**Data provided:**
## begin

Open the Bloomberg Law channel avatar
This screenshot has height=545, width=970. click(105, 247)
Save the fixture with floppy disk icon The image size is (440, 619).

## end
## begin

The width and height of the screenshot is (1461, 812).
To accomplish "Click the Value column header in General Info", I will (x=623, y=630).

## end
## begin

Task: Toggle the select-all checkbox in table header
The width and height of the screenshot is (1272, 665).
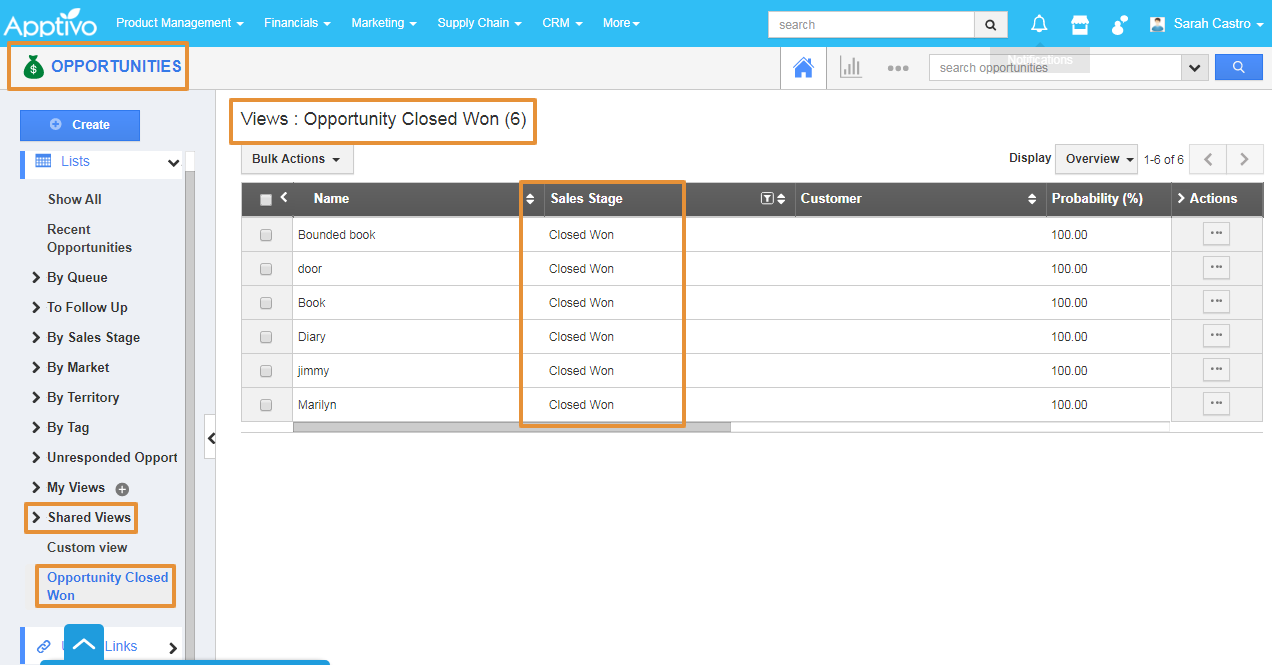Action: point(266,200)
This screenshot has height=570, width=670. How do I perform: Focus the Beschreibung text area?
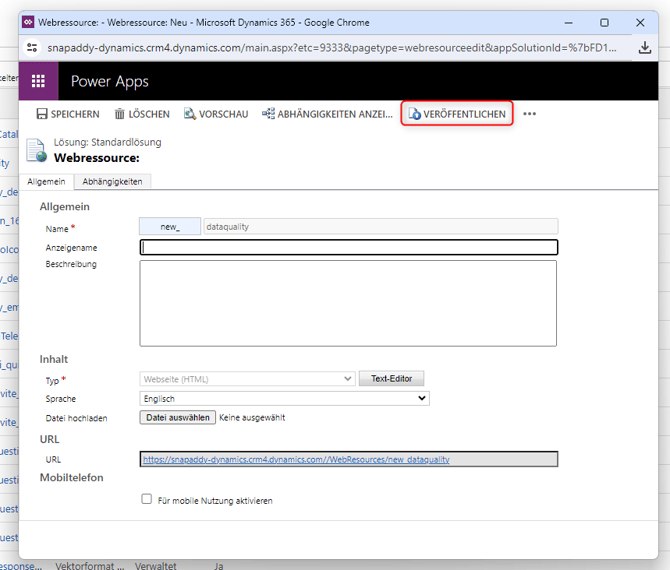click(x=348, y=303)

## end

**Exercise objective:** Rewrite every line from the one containing "This screenshot has height=570, width=670." down to the one containing "click(x=348, y=303)", swapping "text area" for "text box" and keeping everything else the same. Give only those lines, with the pictures left out.

**Complete response:**
This screenshot has height=570, width=670. How do I perform: Focus the Beschreibung text box?
click(x=348, y=303)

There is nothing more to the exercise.